=== Study material ===

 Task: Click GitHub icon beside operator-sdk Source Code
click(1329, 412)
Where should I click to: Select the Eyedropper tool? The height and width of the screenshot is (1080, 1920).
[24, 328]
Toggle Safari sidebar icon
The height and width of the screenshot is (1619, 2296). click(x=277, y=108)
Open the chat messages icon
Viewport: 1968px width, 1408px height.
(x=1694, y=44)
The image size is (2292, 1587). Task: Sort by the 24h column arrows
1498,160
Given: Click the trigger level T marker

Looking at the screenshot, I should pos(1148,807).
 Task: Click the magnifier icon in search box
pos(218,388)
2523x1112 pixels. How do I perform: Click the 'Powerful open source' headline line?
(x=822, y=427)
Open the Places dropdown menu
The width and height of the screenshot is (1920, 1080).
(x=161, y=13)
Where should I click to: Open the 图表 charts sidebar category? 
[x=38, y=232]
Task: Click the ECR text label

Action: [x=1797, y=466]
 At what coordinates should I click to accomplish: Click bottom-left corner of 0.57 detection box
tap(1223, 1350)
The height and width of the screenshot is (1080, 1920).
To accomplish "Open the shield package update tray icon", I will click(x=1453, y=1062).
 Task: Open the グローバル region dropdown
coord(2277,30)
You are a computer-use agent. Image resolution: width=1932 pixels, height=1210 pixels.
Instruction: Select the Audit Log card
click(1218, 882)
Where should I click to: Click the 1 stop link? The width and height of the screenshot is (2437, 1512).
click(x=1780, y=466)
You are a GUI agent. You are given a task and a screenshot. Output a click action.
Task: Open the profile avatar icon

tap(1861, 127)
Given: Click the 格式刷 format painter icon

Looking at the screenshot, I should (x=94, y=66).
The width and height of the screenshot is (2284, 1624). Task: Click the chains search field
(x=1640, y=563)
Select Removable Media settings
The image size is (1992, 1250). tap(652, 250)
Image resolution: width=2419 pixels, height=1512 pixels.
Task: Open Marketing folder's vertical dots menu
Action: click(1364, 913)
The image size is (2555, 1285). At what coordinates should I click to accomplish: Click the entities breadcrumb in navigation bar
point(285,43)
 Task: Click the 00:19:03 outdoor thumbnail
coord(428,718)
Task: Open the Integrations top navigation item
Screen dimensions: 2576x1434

===

Wherever the string "agent" occurs in the data, copy the line that holds it.

You are a computer-use agent. Image resolution: width=1932 pixels, height=1210 pixels.
You are a GUI agent. You are given a task and a screenshot. Output a click action.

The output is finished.